You might consider an exercise that I found helpful in working on some of his other stuff. Just concentrate on one of the jumps, say the first two notes in bar 130. Play the jump back and forth (GBGBGBGB, etc.) as a single oscillation between the two notes.
Keep your hand fairly relaxed. Don't try to stretch your fingers out to come as close as possible to covering the two keys at once, rather, move your arm from side to side using your elbow as a pivot. Think of the movement you make when you wave your hand from side to side at someone, perhaps someone who is a little ways off. Keep your upper arm fairly stationary, moving it a little bit as a "shock absorber."
Try to only do enough of this movement to reduce the stretch in your hand to the point it becomes comfortable. Think about making the leap in the most economical way possible, balancing the increased motion necessary to pivot from the elbow with the effort required to stretch your hand. Keep working on it until you have the slight leap down and can play the notes comfortably and accurately.

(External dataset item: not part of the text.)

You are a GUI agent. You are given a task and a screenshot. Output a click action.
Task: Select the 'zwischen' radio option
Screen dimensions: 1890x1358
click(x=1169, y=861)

Once you have those two notes down, you can start filling in the other notes in the figure from a single hand position, using the fingers. You'll find that you can make this little leap very quickly with practice, and will be able to keep up with the rest of the fingers.
At bar 131, I'd recommend doing the same thing with GBGCGBGC, etc. as well as doing GCGCGCGC. You have to work out how to combine a tenth and an eleventh in the same fashion, so doing it repetitiously like this will help you dial in the distances required.
Just for fun, here's another well-known headache of this sort by Beethoven, from the first movement of his Op. 90 Sonata (there's quite a bit more of the same):
I used the technique I've described to you to get this and the similar passages down.